MADRID – There are countries, José Manuel Albares said, that Spain does not see as foreign. Cuba is one of them. And that distinction, the Spanish foreign minister made clear in an interview with the Financial Times, is now the foundation of Madrid’s position on what Washington may or may not do next in the Caribbean.
“We don’t accept military intervention in the countries in Latin America,” Albares said. “For us Latin America goes well beyond foreign policy for Spain. Those are countries with which we have brotherhood ties. We don’t see them as foreign countries.”
The remarks, published Monday, represent Spain’s clearest public statement yet on the escalating US pressure campaign against Havana – one that has moved, in the span of five months, from economic sanctions to criminal indictments to what Cuban officials have described as preparations for military action. Albares was asked, specifically, what Spain would do in the event of a US military operation against Cuba. His answer drew no ambiguity.
The stakes are not hypothetical. Secretary of State Marco Rubio warned last month that Cuba was “in a lot of trouble” as the administration weighed its next moves against Havana – language that Cuban officials interpreted as a direct threat. In May, Cuba’s Foreign Ministry said the island would defend itself if attacked.
The pressure campaign has been building since January, when President Donald Trump signed an executive order declaring Cuba an “unusual and extraordinary threat” to US national security. The order, as the Washington Post reported, authorized tariffs on any country that delivers oil to the island – a mechanism designed to strangle Cuba’s energy supply by punishing its trade partners. The effects arrived quickly: fuel shortages, rolling blackouts, disruptions to food production, healthcare, and education across the island.

Spain has watched that deterioration from a particular vantage point. More than any other European government, Madrid carries the weight of a shared history with Cuba – colonial, cultural, economic – that gives its statements on the island a different register than those from Brussels or Berlin. When Albares received Cuban Foreign Minister Bruno Rodríguez Parrilla in Madrid in February, the two discussed humanitarian aid and the fate of Spanish companies operating on the island. Spain pledged to channel food and medical supplies through the UN system. That meeting, at Rodríguez Parrilla’s request, signaled something: Madrid had not withdrawn.
This is not the first time Albares has positioned Spain against Washington’s use of force in the region. When the Trump administration launched military operations against Iran in late February, the Sánchez government denied US forces the use of joint military bases at Rota and Morón – a decision that prompted Trump to threaten to cut off trade with Spain entirely. Albares flatly rejected a subsequent White House claim that Madrid had reversed its position. “Not a single comma has changed,” he told a Spanish radio programme at the time.

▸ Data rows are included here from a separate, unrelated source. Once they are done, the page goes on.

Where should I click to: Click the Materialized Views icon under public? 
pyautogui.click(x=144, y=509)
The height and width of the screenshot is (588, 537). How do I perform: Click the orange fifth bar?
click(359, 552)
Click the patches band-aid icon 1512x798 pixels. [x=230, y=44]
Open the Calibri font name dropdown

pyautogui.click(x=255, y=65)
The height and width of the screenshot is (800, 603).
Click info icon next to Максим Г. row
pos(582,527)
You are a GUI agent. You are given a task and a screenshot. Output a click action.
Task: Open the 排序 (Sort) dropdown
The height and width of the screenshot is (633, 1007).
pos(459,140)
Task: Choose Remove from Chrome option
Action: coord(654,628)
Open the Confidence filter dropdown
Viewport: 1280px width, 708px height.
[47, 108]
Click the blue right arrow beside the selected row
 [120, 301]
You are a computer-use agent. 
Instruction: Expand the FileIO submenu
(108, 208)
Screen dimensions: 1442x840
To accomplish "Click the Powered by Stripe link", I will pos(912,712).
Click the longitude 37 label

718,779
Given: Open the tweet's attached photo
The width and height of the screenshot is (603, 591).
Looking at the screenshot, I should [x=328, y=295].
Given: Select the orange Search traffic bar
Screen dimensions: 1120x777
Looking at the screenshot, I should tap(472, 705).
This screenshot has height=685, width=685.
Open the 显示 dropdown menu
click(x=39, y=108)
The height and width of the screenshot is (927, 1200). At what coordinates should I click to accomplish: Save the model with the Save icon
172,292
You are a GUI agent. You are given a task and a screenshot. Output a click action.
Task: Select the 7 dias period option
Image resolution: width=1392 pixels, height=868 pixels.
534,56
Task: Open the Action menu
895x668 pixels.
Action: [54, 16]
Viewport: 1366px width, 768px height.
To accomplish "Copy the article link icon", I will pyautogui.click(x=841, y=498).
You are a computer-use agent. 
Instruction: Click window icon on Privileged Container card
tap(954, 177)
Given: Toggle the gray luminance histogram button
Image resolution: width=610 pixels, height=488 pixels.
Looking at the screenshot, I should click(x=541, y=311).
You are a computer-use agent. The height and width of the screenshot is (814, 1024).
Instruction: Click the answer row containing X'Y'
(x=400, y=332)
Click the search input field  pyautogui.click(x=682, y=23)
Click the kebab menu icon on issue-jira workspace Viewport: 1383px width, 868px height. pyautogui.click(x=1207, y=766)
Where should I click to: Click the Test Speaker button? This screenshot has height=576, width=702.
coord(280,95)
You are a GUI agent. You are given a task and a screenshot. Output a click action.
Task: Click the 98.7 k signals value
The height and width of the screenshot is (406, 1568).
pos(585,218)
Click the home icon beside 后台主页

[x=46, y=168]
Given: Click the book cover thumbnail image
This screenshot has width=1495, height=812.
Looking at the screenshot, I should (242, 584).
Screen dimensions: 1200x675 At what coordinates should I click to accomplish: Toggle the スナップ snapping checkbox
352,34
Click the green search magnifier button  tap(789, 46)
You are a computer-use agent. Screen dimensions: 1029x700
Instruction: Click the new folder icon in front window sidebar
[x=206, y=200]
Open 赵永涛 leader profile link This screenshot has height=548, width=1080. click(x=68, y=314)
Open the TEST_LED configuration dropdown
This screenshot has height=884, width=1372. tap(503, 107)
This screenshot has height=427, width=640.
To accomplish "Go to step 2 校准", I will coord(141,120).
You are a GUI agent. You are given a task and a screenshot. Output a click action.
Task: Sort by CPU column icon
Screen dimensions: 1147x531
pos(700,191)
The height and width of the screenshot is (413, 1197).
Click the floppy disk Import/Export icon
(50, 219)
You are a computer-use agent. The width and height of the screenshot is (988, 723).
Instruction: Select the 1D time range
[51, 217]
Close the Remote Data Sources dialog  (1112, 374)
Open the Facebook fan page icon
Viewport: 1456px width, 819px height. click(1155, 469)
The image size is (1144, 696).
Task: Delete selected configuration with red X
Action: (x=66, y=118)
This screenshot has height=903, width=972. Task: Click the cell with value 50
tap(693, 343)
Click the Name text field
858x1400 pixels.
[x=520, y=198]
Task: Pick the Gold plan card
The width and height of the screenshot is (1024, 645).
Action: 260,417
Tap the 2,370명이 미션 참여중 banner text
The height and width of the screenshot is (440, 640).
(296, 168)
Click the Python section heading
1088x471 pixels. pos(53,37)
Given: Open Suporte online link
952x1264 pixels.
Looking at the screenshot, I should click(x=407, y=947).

The Cuba statement, delivered to a global financial newspaper rather than a domestic audience, is calibrated differently. It is less a crisis response and more a pre-emptive declaration – an attempt to place Spain on the record before Washington’s next move, whatever that turns out to be.
What that move will be remains genuinely unclear. The Department of Justice unsealed an indictment of former Cuban President Raúl Castro in May, accusing him of murder related to the 1996 shootdown of two planes. CIA Director John Ratcliffe traveled to Havana that same month for talks, prompting Russia to raise the Cuba blockade directly in bilateral talks with Washington. Whether the administration’s endgame is negotiated regime change, economic collapse, or something harder is a question that not even senior US officials have answered on the record.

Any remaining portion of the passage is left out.